Assume I have this dataframe

import polars as pl

df = pl.DataFrame({
    'item':         ['CASH', 'CHECK', 'DEBT', 'CHECK', 'CREDIT', 'CASH'],
    'quantity':     [100, -20, 0, 10, 0, 0],
    'value':        [99, 47, None, 90, None, 120],
    'value_other':  [97, 57, None, 91, None, 110],
    'value_other2': [94, 37, None, 93, None, 115],
})
┌────────┬──────────┬───────┬─────────────┬──────────────┐
│ item   ┆ quantity ┆ value ┆ value_other ┆ value_other2 │
│ ---    ┆ ---      ┆ ---   ┆ ---         ┆ ---          │
│ str    ┆ i64      ┆ i64   ┆ i64         ┆ i64          │
╞════════╪══════════╪═══════╪═════════════╪══════════════╡
│ CASH   ┆ 100      ┆ 99    ┆ 97          ┆ 94           │
│ CHECK  ┆ -20      ┆ 47    ┆ 57          ┆ 37           │
│ DEBT   ┆ 0        ┆ null  ┆ null        ┆ null         │
│ CHECK  ┆ 10       ┆ 90    ┆ 91          ┆ 93           │
│ CREDIT ┆ 0        ┆ null  ┆ null        ┆ null         │
│ CASH   ┆ 0        ┆ 120   ┆ 110         ┆ 115          │
└────────┴──────────┴───────┴─────────────┴──────────────┘

Now I want to set all value columns to 0 for all rows where value is null and quantity == 0.

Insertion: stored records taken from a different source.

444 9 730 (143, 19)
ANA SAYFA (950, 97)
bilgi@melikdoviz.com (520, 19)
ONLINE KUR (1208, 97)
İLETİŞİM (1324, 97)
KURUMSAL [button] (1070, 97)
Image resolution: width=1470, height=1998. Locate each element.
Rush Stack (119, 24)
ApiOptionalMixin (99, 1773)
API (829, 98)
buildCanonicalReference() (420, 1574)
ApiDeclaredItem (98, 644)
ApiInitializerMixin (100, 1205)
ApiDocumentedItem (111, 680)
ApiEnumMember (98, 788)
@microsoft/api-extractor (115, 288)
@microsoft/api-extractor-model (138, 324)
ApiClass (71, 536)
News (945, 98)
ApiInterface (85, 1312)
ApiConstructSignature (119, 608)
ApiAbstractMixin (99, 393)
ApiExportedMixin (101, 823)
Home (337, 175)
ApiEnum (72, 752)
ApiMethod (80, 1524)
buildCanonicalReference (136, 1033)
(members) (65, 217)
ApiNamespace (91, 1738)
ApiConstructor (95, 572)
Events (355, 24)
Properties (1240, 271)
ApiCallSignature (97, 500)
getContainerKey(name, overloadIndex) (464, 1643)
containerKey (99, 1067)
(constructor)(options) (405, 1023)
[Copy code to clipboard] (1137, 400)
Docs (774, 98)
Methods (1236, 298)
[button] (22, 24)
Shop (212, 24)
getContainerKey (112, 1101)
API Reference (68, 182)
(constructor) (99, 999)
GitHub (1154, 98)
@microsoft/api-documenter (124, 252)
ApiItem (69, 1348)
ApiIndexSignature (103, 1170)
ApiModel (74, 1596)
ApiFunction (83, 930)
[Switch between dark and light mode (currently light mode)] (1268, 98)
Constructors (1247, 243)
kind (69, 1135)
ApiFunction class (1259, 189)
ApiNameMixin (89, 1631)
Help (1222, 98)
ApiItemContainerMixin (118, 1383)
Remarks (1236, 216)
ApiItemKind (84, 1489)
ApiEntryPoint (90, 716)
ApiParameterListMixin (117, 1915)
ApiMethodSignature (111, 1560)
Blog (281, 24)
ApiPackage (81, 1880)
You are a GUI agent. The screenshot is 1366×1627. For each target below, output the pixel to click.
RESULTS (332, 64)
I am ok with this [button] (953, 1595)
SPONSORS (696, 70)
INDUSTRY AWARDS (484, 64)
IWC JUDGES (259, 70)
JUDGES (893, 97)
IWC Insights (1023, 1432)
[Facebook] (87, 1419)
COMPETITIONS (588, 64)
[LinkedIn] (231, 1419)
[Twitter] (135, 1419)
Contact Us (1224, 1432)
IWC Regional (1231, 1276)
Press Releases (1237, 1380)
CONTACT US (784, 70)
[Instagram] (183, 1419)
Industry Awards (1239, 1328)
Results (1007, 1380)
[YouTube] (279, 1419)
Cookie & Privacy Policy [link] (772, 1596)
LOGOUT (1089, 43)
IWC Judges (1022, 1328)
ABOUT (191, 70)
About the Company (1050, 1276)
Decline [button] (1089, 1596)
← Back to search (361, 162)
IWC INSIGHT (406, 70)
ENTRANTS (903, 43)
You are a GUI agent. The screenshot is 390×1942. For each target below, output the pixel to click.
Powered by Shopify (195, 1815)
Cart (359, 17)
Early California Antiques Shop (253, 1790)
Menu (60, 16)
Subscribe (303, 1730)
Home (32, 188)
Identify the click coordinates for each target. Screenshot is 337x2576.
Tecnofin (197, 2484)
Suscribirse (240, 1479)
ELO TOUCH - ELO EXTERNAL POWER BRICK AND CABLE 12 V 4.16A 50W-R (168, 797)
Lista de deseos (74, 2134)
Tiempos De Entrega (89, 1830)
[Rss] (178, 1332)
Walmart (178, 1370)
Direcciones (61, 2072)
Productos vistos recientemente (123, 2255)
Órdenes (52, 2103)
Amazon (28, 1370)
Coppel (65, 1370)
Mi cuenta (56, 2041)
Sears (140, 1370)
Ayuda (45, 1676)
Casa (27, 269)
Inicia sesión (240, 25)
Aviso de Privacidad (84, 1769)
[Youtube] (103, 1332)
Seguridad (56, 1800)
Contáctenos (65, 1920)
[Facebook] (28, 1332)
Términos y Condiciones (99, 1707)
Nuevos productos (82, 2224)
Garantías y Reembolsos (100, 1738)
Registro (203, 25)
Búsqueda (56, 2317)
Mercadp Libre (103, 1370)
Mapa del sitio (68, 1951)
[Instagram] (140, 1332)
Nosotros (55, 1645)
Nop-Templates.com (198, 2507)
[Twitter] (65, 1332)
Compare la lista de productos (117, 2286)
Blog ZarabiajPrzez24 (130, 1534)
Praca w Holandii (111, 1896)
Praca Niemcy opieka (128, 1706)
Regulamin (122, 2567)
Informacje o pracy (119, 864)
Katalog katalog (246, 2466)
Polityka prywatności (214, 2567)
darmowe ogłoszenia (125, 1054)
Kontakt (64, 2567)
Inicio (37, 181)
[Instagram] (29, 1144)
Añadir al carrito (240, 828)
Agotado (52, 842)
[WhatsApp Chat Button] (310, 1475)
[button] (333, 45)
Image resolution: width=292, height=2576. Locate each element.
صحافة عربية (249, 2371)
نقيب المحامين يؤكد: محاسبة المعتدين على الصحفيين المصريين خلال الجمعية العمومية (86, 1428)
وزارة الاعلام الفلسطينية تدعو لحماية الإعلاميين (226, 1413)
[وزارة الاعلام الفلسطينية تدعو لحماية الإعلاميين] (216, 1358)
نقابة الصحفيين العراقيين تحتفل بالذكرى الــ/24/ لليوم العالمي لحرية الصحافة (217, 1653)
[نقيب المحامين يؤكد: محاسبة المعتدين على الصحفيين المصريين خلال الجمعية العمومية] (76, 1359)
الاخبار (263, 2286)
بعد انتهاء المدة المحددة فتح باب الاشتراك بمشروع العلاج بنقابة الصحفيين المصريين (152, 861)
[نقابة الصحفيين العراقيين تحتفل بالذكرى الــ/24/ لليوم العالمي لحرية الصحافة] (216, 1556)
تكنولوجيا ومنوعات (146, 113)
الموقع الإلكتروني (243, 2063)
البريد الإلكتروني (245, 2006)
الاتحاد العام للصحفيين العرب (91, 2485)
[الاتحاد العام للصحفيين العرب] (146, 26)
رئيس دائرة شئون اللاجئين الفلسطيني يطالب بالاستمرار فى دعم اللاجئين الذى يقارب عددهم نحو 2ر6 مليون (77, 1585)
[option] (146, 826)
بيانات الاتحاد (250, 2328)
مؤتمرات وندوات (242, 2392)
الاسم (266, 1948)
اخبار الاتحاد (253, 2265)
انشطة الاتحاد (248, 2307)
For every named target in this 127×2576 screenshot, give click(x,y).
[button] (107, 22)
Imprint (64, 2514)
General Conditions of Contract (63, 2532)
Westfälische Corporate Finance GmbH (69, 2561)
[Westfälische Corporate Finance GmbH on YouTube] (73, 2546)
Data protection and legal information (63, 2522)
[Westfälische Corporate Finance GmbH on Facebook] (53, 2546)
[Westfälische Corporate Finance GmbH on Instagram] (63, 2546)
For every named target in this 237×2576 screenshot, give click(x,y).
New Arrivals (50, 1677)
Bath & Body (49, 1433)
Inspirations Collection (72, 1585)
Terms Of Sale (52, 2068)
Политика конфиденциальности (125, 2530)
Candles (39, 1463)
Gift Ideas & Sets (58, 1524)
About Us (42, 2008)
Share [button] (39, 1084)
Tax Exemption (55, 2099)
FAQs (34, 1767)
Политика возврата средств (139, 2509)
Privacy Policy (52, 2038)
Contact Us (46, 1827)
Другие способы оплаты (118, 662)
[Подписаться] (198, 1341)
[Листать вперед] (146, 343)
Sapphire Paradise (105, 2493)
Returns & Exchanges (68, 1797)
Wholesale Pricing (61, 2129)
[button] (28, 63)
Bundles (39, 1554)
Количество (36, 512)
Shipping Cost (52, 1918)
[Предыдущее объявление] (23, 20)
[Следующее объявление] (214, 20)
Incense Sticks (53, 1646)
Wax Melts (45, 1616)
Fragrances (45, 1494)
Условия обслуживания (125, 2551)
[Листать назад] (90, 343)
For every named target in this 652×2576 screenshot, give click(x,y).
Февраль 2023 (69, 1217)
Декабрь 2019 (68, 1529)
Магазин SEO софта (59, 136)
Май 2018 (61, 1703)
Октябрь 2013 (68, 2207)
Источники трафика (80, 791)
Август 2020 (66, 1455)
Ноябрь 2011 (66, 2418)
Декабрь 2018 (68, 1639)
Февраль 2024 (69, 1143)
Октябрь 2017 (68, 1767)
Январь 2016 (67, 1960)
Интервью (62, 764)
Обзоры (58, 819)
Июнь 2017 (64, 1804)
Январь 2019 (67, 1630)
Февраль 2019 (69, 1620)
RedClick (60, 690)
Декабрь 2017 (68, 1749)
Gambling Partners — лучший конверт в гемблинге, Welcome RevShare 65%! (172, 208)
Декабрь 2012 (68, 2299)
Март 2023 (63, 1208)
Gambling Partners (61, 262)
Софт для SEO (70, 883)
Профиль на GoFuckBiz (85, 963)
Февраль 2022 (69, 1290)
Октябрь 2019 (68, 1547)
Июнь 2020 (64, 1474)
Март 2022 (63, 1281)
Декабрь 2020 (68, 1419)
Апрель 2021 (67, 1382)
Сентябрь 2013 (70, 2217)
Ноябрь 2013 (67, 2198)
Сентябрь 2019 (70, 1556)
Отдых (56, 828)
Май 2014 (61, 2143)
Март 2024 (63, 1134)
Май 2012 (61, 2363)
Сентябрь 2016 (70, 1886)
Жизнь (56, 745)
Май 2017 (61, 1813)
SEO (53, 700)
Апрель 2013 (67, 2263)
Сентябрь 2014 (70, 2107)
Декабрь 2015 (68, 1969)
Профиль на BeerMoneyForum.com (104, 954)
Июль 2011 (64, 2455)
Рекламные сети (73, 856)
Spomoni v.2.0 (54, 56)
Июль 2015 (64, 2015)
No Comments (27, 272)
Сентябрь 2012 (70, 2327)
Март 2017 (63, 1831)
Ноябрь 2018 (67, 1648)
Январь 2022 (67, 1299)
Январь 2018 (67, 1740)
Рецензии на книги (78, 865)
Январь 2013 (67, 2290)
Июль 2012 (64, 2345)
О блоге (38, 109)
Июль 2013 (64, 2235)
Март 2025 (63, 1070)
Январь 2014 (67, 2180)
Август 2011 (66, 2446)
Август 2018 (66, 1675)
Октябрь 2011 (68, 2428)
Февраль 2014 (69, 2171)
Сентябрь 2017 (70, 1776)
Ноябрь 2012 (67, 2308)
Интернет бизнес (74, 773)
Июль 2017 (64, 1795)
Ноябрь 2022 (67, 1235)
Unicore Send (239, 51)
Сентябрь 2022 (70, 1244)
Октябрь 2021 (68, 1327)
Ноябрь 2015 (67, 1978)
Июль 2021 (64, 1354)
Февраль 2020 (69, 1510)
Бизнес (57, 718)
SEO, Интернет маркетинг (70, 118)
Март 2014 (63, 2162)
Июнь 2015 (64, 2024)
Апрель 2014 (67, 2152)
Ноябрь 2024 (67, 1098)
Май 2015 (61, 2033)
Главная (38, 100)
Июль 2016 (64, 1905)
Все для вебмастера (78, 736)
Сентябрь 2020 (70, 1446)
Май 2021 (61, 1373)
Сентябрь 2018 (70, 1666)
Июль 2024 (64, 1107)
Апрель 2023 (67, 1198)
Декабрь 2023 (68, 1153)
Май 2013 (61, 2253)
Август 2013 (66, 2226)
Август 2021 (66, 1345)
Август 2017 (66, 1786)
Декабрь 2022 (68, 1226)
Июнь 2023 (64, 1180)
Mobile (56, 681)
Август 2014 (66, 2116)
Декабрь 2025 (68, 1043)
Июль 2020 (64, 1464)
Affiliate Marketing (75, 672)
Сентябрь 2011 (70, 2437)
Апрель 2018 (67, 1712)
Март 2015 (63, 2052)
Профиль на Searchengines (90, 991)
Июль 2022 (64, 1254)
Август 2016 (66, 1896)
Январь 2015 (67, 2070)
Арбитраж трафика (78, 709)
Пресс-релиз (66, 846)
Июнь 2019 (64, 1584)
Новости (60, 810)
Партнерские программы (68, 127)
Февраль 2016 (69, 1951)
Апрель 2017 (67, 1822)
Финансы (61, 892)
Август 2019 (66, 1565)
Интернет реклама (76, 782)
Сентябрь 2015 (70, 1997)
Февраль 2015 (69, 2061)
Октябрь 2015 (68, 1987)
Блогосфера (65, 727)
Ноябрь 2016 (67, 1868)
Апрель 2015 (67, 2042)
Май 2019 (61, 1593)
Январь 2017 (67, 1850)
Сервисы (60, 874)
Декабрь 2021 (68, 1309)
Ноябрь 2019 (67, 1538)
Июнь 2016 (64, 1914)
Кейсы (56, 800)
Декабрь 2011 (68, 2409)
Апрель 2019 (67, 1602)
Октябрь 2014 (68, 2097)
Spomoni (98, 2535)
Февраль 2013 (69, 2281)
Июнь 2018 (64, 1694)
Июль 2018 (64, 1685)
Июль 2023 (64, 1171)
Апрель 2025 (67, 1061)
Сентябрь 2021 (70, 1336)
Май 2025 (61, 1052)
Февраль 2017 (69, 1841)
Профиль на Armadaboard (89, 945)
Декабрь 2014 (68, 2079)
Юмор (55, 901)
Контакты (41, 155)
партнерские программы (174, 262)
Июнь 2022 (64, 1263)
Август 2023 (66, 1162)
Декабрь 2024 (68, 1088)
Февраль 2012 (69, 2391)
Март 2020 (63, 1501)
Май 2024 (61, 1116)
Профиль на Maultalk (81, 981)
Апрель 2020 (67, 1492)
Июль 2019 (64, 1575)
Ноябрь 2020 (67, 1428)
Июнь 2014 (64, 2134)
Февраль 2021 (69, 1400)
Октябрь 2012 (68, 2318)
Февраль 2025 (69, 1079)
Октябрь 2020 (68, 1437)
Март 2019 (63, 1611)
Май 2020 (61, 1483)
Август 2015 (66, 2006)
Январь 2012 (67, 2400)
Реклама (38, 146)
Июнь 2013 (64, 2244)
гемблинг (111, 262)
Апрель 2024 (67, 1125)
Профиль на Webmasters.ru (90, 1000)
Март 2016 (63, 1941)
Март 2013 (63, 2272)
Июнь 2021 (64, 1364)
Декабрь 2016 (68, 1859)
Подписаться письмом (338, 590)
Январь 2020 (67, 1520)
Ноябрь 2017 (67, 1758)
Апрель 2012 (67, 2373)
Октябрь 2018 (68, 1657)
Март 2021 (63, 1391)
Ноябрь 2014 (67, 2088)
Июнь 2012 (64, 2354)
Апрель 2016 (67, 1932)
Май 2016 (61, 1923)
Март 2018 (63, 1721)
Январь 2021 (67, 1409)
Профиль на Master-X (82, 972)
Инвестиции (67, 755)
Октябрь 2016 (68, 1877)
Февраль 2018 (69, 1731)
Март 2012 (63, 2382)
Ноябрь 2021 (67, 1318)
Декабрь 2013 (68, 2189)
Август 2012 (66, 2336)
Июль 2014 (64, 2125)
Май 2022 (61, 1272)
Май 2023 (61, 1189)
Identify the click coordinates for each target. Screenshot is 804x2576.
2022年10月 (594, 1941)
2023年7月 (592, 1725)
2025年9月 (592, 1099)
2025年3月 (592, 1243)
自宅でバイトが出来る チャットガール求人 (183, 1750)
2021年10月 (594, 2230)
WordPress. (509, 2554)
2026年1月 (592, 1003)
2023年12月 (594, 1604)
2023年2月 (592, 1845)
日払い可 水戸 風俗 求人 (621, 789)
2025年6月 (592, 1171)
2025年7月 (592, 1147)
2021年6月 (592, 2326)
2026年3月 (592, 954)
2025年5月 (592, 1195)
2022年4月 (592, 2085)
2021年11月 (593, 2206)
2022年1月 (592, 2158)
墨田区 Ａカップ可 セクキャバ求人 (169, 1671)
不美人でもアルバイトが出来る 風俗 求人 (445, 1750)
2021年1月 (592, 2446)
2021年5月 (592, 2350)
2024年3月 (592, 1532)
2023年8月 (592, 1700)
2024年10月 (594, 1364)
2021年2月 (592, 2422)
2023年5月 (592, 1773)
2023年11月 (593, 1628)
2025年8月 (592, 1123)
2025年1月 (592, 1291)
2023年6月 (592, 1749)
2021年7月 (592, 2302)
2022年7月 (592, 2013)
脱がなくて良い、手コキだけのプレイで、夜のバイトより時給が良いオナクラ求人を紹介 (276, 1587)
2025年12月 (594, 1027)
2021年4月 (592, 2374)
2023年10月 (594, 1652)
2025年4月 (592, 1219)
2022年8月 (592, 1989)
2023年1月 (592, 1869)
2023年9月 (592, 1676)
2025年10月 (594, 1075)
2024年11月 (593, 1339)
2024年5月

Right now I have this solution

cols = ['value', 'value_other', 'value_other2']
df   = df.with_columns([
    pl.when(pl.col('value').is_null() & (pl.col('quantity') == 0))
    .then(0)
    .otherwise(pl.col(col))
    .alias(col)
    for col in cols
])

which correctly gives

┌────────┬──────────┬───────┬─────────────┬──────────────┐
│ item   ┆ quantity ┆ value ┆ value_other ┆ value_other2 │
│ ---    ┆ ---      ┆ ---   ┆ ---         ┆ ---          │
│ str    ┆ i64      ┆ i64   ┆ i64         ┆ i64          │
╞════════╪══════════╪═══════╪═════════════╪══════════════╡
│ CASH   ┆ 100      ┆ 99    ┆ 97          ┆ 94           │
│ CHECK  ┆ -20      ┆ 47    ┆ 57          ┆ 37           │
│ DEBT   ┆ 0        ┆ 0     ┆ 0           ┆ 0            │
│ CHECK  ┆ 10       ┆ 90    ┆ 91          ┆ 93           │
│ CREDIT ┆ 0        ┆ 0     ┆ 0           ┆ 0            │
│ CASH   ┆ 0        ┆ 120   ┆ 110         ┆ 115          │
└────────┴──────────┴───────┴─────────────┴──────────────┘

However, I feel this is very inefficient as my when condition is executed for every value column. Is there a way to achieve this using only polar internal functions & without the native for-loop?

Best Answer

Apply the condition to all columns at once. Also replace alias by name.keep:

cols = ['value', 'value_other', 'value_other2']

(df.with_columns(
    pl.when(pl.col('value').is_null() & (pl.col('quantity') == 0))
    .then(0)
    .otherwise(pl.col(cols))
    .name.keep()
))

Output:

┌────────┬──────────┬───────┬─────────────┬──────────────┐
│ item   ┆ quantity ┆ value ┆ value_other ┆ value_other2 │
│ ---    ┆ ---      ┆ ---   ┆ ---         ┆ ---          │
│ str    ┆ i64      ┆ i64   ┆ i64         ┆ i64          │
╞════════╪══════════╪═══════╪═════════════╪══════════════╡
│ CASH   ┆ 100      ┆ 99    ┆ 97          ┆ 94           │
│ CHECK  ┆ -20      ┆ 47    ┆ 57          ┆ 37           │
│ DEBT   ┆ 0        ┆ 0     ┆ 0           ┆ 0            │
│ CHECK  ┆ 10       ┆ 90    ┆ 91          ┆ 93           │
│ CREDIT ┆ 0        ┆ 0     ┆ 0           ┆ 0            │
│ CASH   ┆ 0        ┆ 120   ┆ 110         ┆ 115          │
└────────┴──────────┴───────┴─────────────┴──────────────┘